Pendant un repas de famille un invité, m’ayant vu arriver avec e208 électrique, me pose tout un tas de questions très pratiques sur la voiture et son usage. Quelle était son autonomie, combien me coûtait un plein, comment est-ce que je la recharge… La conversation est intéressante et je réponds à des questions très innocentes sur l’intérêt d’opter pour un véhicule électrique et son usage. Mais c’est alors qu’au bout de table, j’entends qu’on commente mon propos de façon à peine voilée : « de toute façon, les gens qui prônent la voiture électrique devraient être pendus ». C’est la plus « grosse saloperie de ce siècle ». En cause une fausse raison écologique et la pollution liée aux batteries. J’avais lu quelques papiers mettant à mal toutes ces théories complotistes, mais je ne me sentais pas la force de débattre face à des personnes manifestement fermées au dialogue et très demandeuses de preuves, que je n’avais pas à portée de main à ce moment-là. Je me suis donc tu, et me suis ensuite documenté afin de ne plus avoir à me taire.
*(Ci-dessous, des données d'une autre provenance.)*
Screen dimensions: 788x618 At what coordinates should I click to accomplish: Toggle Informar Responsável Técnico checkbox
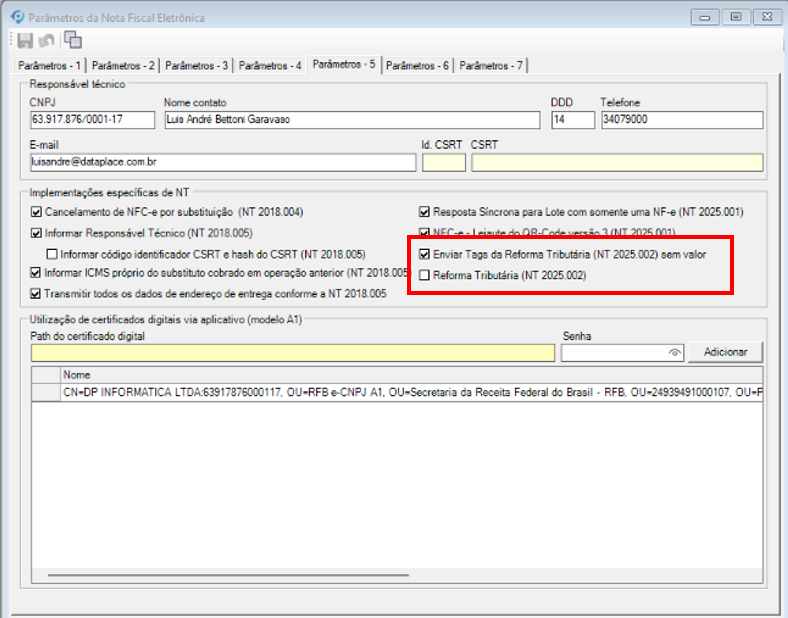[x=37, y=233]
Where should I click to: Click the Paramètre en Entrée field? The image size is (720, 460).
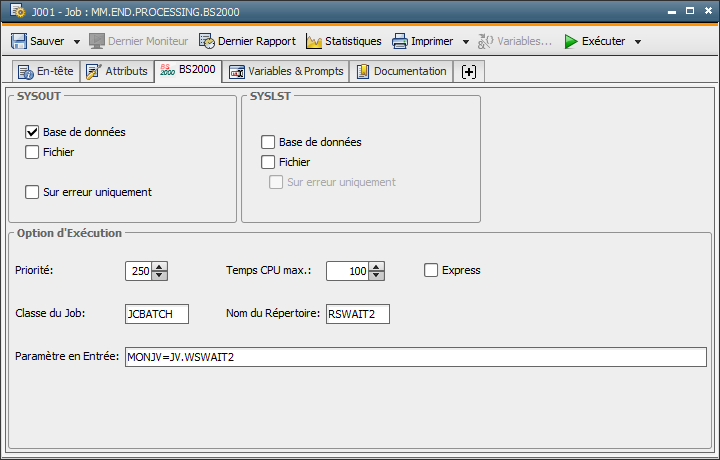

« Les voitures électriques polluent beaucoup plus que les voitures thermiques »

C’est faux. Alors oui, un véhicule électrique pollue près de 30% de plus lors de sa production qu’un véhicule standard. Force est de constater que c’est vrai. Les technologies et processus de fabrication engendrent plus de pollution lors de la création d’une voiture électrique, autant pour la batterie que pour les éléments moteurs. Mais on estime que sur toute la durée de vie d’une voiture électrique, elle émettra 77% d’émissions de CO2 en moins qu’une voiture thermique en France (et 66% de moins en Europe), en tenant compte de sa fabrication, des pièces qui la composent (dont la batterie), et de la production de l’énergie qui la fait avancer : les centrales électriques.

Dire que « conduire une électrique ne pollue pas » est faux. D’ailleurs, du moment que vous utilisez un moyen de locomotion motorisé, qu’il s’agisse d’un tram, d’une moto, d’un bus ou d’une voiture, vous créerez forcément une pollution, à différents niveaux. On est bien d’accord.

Le débat, en plus d’être récent, est régulièrement remis en cause. Par exemple, l’Agence de la transition écologique (ADEME) a d’abord déclaré en 2016 qu’une voiture électrique avait un impact 25 % plus polluant sur la planète qu’un véhicule diesel. Pourtant un an plus tard, en 2017, ils réfuteront leur propre étude en estimant qu’en France « les émissions de gaz à effet de serre induites par la fabrication, l’usage et la fin d’un véhicule électrique sont actuellement 2 à 3 fois inférieures à celles des véhicules essence et diesel ».

N’en déplaise aux détracteurs de l’électrique donc, une motorisation thermique sera forcément (beaucoup) plus polluante qu’une batterie électrique, même dans le cas où cette dernière serait alimentée par des réseaux moins respectueux de l’environnement (comme le charbon par exemple).
(Données : Fédération européenne pour le transport et l’environnement, également connue sous le nom Transport et Environnement)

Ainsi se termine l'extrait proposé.